The 2017 Assembly election will be remembered as the moment Northern Irish politics took its first step into post-majoritarian politics. A resurgent nationalism has been buoyed by the flexing of its own electoral muscle in a manner which transformed the political landscape in ways that were not expected.
Right across the north, nationalists turned out in unprecedented numbers. Sinn Féin’s 27.9 per cent of the overall vote represented the largest percentage share of the vote for any nationalist party in the history of the state. The party’s 224,245 votes was the first time a nationalist party had broken through the 200,000 vote mark.
The 39 nationalist seats represent a 43 per cent share of the overall Assembly seats, nationalism’s highest ever return.
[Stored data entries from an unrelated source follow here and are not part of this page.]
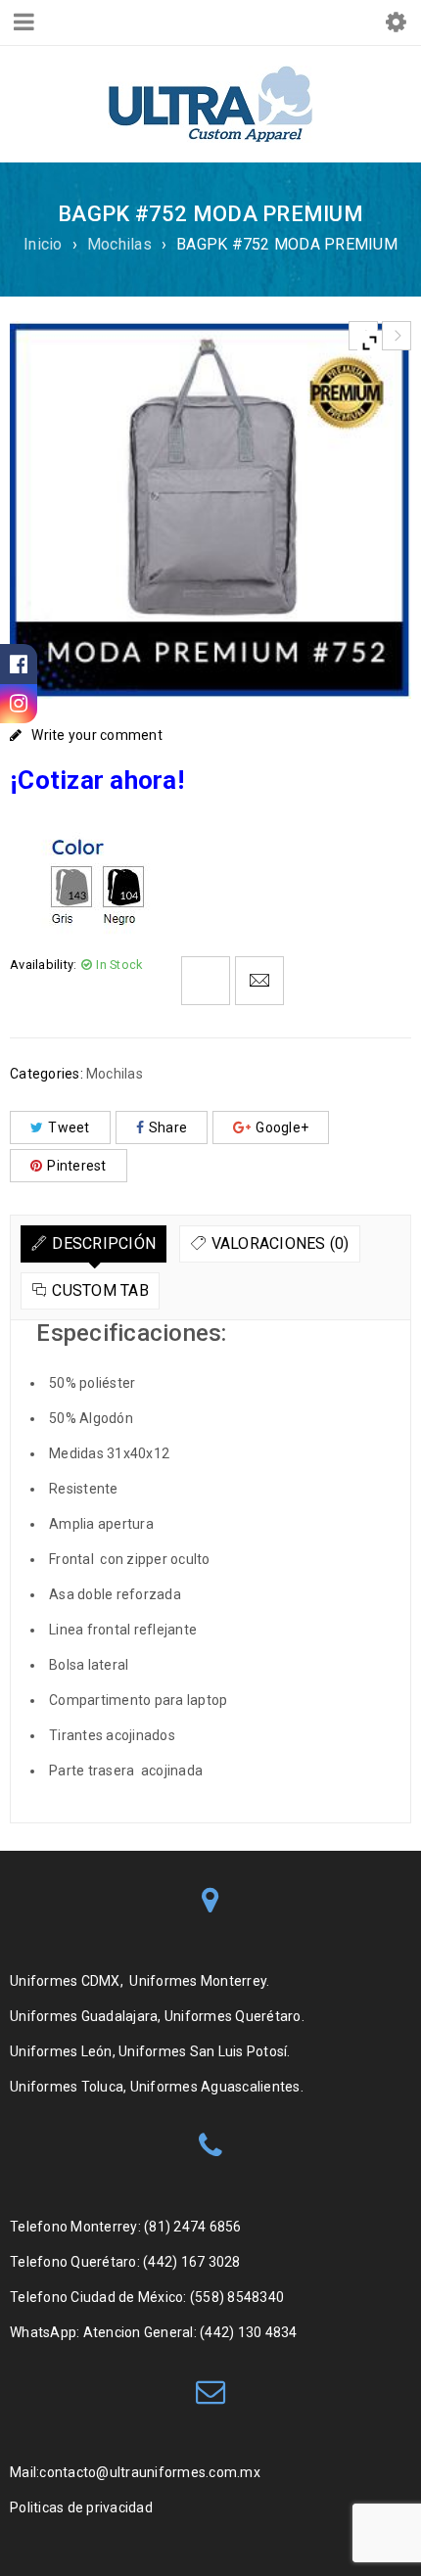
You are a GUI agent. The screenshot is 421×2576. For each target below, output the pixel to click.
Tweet (68, 1127)
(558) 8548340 (237, 2297)
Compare (205, 980)
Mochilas (119, 244)
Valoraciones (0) (280, 1243)
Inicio (43, 244)
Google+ (282, 1127)
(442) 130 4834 (249, 2332)
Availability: (43, 964)
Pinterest (76, 1165)
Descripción (104, 1243)
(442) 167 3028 (192, 2262)
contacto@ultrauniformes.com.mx (149, 2472)
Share (168, 1127)
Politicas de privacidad (83, 2507)
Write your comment (97, 735)
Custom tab (100, 1290)
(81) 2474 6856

That figure increases to 44.4 per cent if the all-Ireland socialist People Before Profit seat secured by Gerry Carroll is included, a significant advance on the 37 per cent share of the overall seats secured less than a year previously at the 2016 Assembly election, when 40 seats from the 108 seat chamber were secured by the nationalist parties.
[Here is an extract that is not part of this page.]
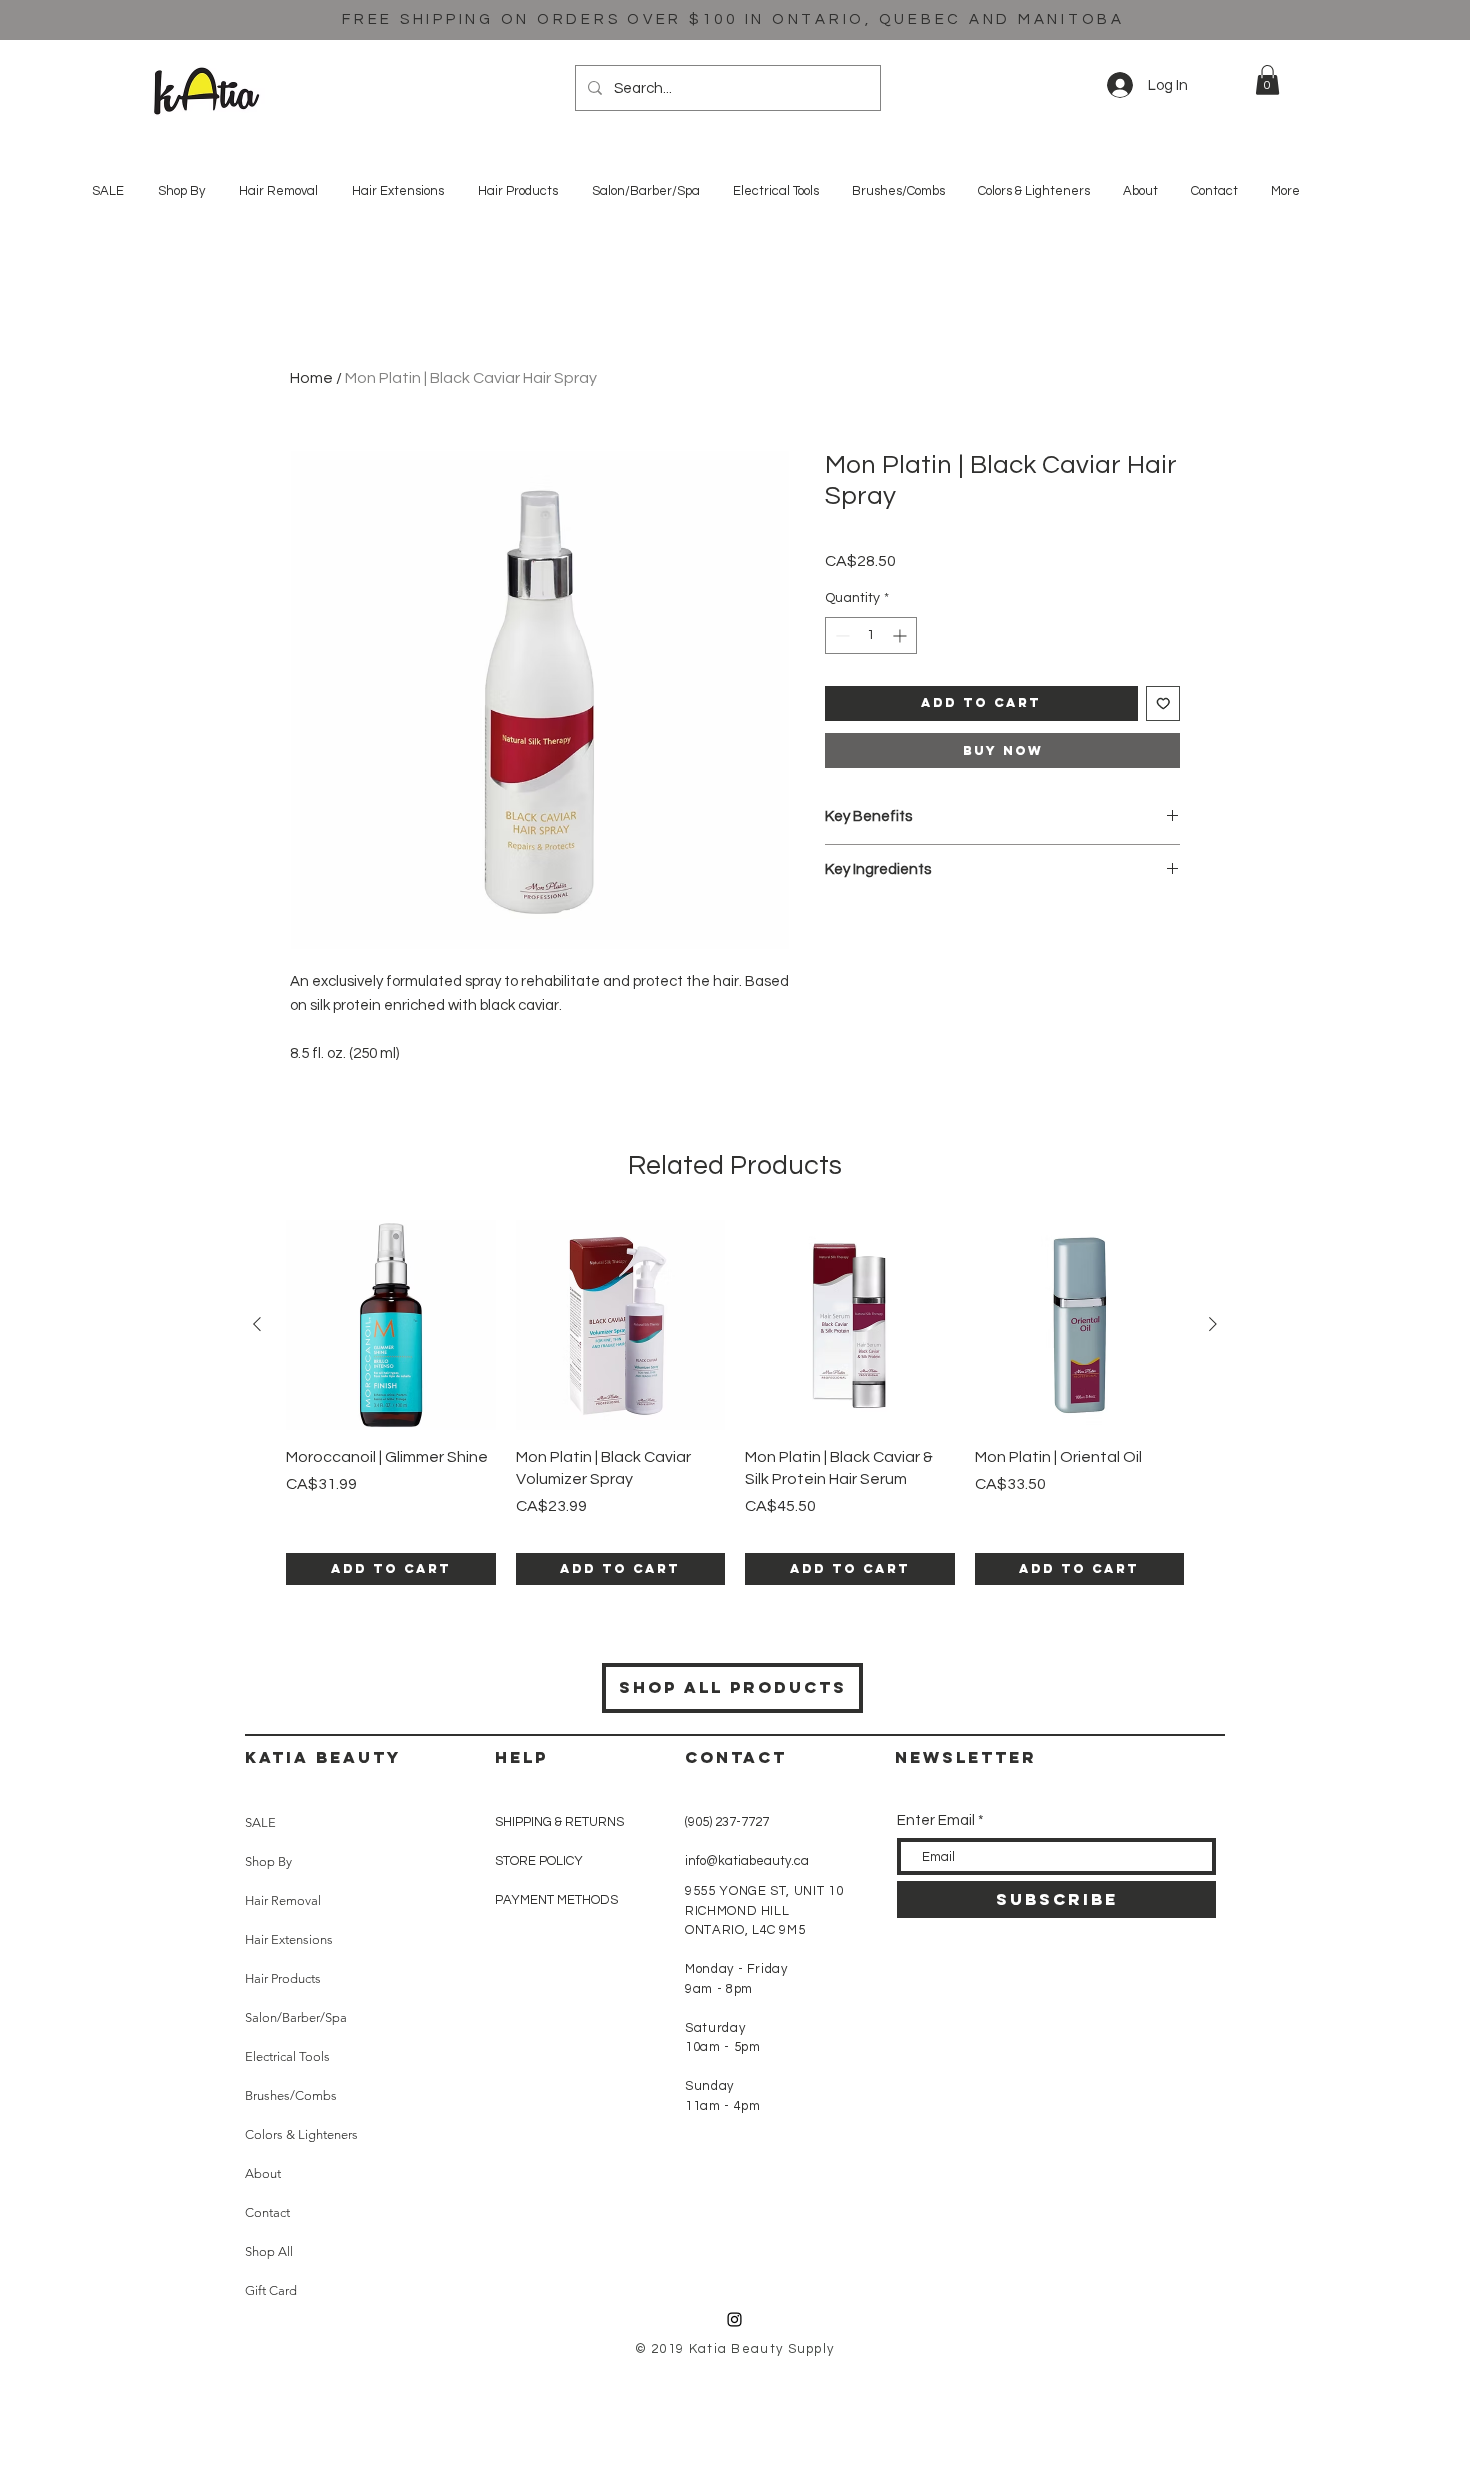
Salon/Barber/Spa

This is a watershed election, the first in which the demographic reality of a changing Northern Ireland has been borne out in electoral terms.
The significance of that will take time to register for the political classes of nationalism and unionism.
For the nationalist parties, there are a number of salient lessons to be learned that are likely to guide their actions in coming days, weeks and months.
The surging nationalist vote was a reaction to the sense that the pendulum had swung too far in unionism’s favour at Stormont. Ironically, this general sentiment had contributed to the declining nationalist turnout over the course of the previous six years, a trend only reversed when a cocktail of events from the DUP’s handling of the RHI scandal to the Líofa funding decision and Arlene Foster’s crocodile jibe produced a palpable sense of anger and determination within nationalism that translated into the massive turnout.
This was a vote against being seen to be playing second fiddle within the Executive and Assembly to the DUP. It has implications not just for the necessity of Sinn Féin not returning to devolution until those outstanding commitments from previous negotiations are delivered upon, most notably an Irish Language Act, but also for key decisions that will need to be made in the early phase of forming a new Executive – including the position of Justice Minister, which has never been held by a nationalist.
Brexit has added another complicating factor to the negotiations to restore devolution. The nationalist performance has also bolstered calls from Sinn Féin for a border poll. Whilst that call is unlikely to be heeded by the British Secretary of State, nevertheless it does indicate how the Assembly election results have given a tremendous boost to nationalists at a time when Brexit had already forced the issue of Irish unity back onto the centre stage.
For the first time, nationalists are moving beyond the rhetoric and beginning to discuss what Irish unity could look like. Fianna Fáil have announced their intention to publish a plan consisting of practical steps towards unity whilst Taoiseach Enda Kenny has declared his government will hold a referendum to extend voting rights in Irish Presidential elections to citizens living outside the state, including in the north.
It’s early days, but there is no doubt that the election results have injected new momentum into the longer-term Irish nationalist project of reunification.